A Way to Help Protect Against Shingles
“There are preventable steps that adults can take to protect themselves against the disease,” said Dr. Verdi. “I encourage all adults 50 years and older to speak with their doctor or pharmacist to learn more about how they can reduce their risk of shingles through vaccination.” Learn more about shingles here.

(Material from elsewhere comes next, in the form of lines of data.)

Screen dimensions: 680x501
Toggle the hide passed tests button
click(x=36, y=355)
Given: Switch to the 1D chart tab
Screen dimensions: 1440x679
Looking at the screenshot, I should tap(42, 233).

[i] Ipsos MORI, https://www.ipsos.com/ipsos-mori/en-uk/adult-perceptions-of-shingles-risk A5a. To what extent do you personally feel at risk – if at all – of getting shingles (again) in the following time periods? Question asked on a 7 point scale. Base: Total (n=2509), Belgium (n=300), Netherlands (n=150), Sweden (n=150), Australia (n=300), UK *n=300), Hong Kong (n=108), Austria (n=300), Denmark (n=300), Finland (n=301), Germany (n=300) Last accessed: February 9, 2022
[ii] Bricout H, et al. Herpes zoster-associated mortality in Europe: a systematic review. BMC Public Health. 2015;15:466.
[iii] Bollaerts K;Epidemiology and infection;2017;145;2666-2677 REF-57577
[iv] Johnson RW et al. Herpes zoster epidemiology, management, and disease and economic burden in Europe: a multidisciplinary perspective. Therapeutic Advances in Vaccines. 2015;3(4):109-120.

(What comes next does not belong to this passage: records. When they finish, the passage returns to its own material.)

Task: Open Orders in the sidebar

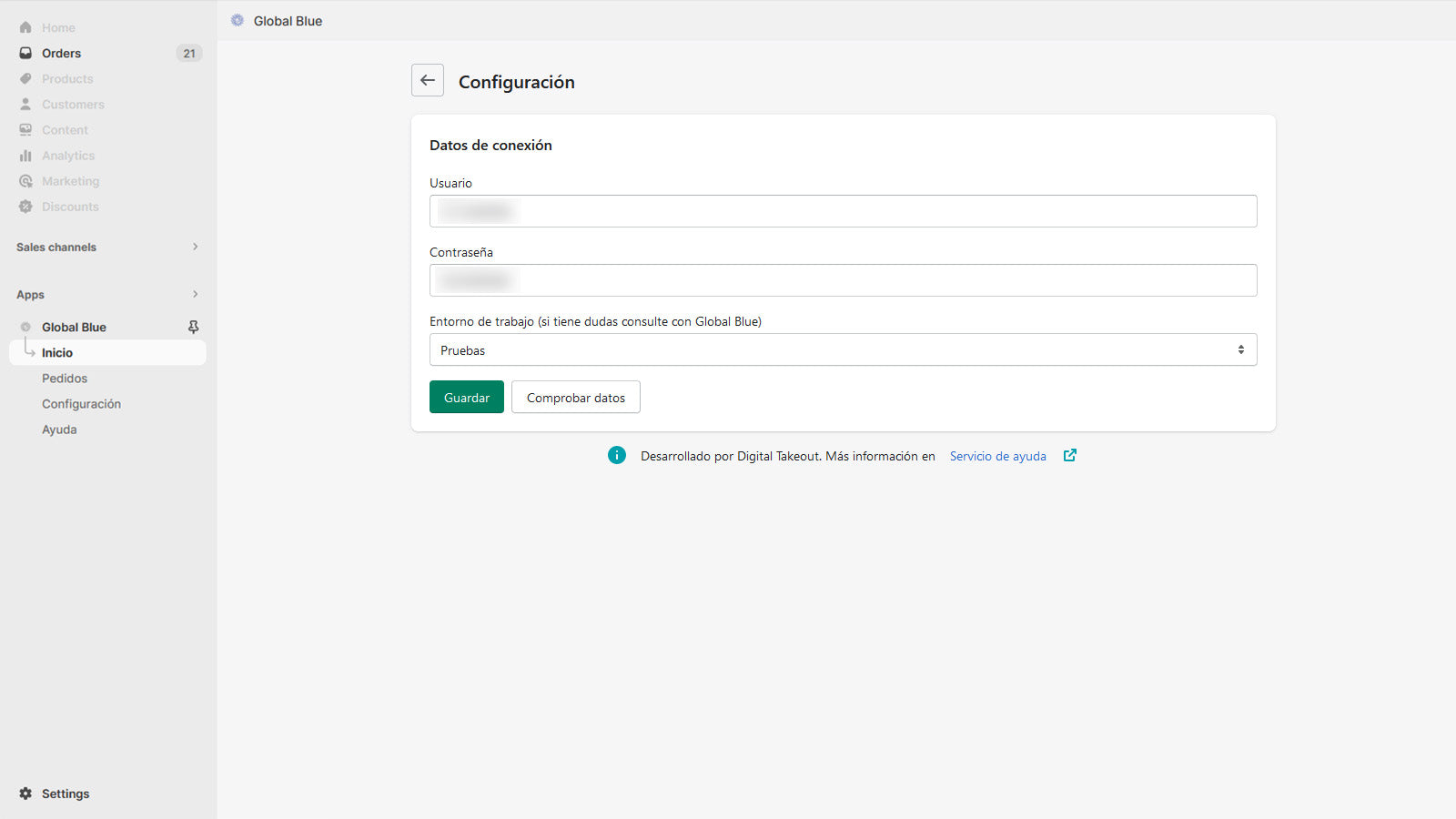Action: (x=61, y=53)

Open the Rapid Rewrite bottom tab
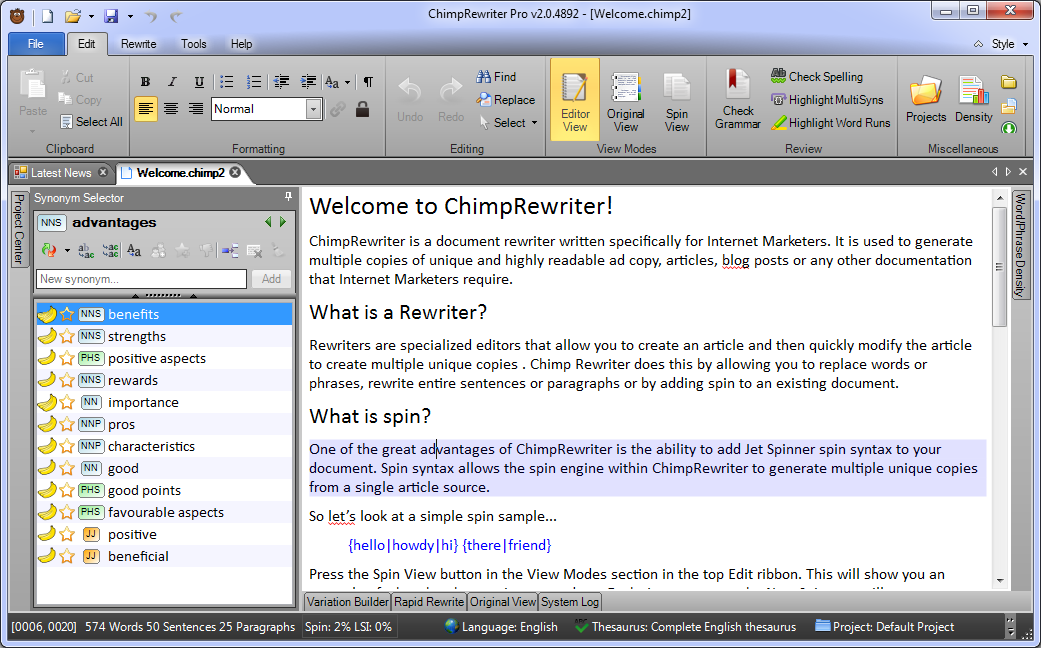coord(430,602)
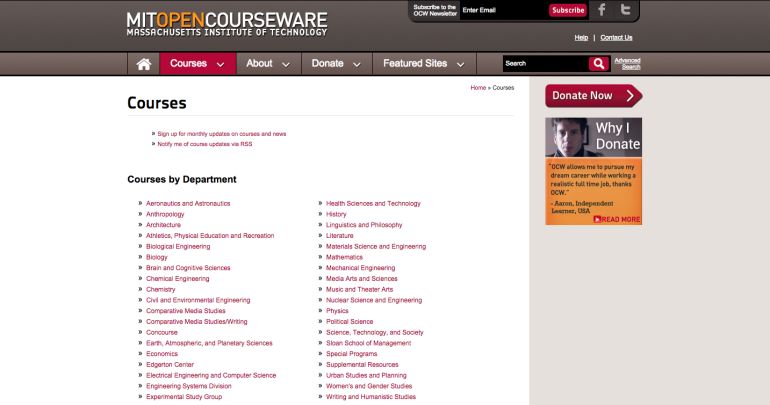Open the Help link
This screenshot has height=405, width=770.
click(581, 37)
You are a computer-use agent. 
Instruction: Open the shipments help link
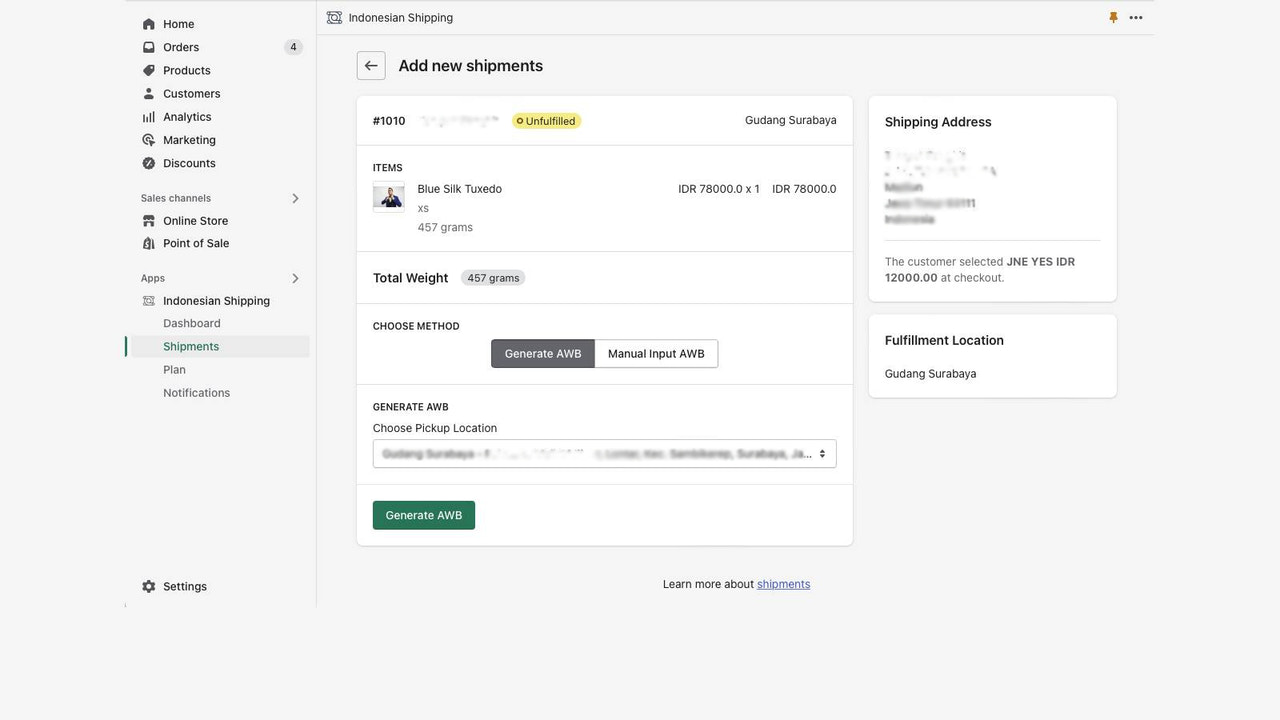click(783, 583)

[v] Bowsher D. Acute Herpes Zoster and Postherpetic Neuralgia: effects of acyclovir and outcome of treatment with amitriptyline. British Journal of General Practice; 1992; 42; 244-246
[vi] Dworkin RH, et al. Diagnosis and assessment of pain associated with herpes zoster and postherpetic neuralgia. J Pain 2008;9:S37–44.
[vii] Kawai K., Gebremeskel B., Acosta C. (2014) Systematic review of incidence and complications of herpes zoster: towards a global perspective. BMJ Open 4: e004833
[viii] Chen SY, et al. Incidence of herpes zoster in patients with altered immune function. Infection 2014;42:325–34.